> **PROMPT**
Pull out each line of the records holding the string "will".

Stored items
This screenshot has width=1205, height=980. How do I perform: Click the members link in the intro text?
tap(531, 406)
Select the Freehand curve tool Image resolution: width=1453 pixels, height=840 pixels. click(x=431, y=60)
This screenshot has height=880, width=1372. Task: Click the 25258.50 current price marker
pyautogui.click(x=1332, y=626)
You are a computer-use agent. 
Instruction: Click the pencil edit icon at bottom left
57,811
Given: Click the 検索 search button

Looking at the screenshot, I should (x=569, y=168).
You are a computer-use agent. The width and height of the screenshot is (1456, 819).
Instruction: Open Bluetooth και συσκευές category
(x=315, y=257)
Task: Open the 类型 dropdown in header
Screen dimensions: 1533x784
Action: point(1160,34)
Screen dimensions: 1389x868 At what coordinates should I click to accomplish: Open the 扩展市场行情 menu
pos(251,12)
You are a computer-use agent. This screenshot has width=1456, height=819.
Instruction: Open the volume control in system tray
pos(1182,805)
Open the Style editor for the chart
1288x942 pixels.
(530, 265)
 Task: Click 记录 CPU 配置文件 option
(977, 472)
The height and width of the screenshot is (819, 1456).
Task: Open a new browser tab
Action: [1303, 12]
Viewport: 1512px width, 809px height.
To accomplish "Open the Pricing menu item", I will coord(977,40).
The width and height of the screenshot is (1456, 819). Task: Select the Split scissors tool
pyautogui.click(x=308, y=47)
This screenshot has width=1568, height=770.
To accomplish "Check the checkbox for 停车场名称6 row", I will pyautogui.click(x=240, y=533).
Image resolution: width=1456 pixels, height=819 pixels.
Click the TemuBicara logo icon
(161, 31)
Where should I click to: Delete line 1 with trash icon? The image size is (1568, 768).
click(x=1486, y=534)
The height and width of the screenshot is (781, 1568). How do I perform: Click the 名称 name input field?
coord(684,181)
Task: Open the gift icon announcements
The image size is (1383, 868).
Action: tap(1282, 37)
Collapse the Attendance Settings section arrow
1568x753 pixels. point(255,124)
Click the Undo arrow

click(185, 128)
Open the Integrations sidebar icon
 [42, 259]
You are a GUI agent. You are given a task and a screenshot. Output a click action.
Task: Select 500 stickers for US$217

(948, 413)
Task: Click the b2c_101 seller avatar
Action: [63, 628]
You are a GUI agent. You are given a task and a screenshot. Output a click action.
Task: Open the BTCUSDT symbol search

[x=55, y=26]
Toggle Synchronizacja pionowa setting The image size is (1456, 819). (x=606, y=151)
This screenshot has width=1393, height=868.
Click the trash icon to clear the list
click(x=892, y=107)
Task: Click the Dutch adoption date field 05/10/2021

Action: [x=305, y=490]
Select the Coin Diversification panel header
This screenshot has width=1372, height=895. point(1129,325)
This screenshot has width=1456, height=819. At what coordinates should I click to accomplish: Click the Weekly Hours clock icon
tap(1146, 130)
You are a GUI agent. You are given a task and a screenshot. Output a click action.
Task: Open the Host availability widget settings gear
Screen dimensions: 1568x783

> **SOLUTION TO THIS TASK**
To accomplish "Open the Pricing menu item", I will coord(977,40).
To accomplish "Check the checkbox for 停车场名称6 row", I will pyautogui.click(x=240, y=533).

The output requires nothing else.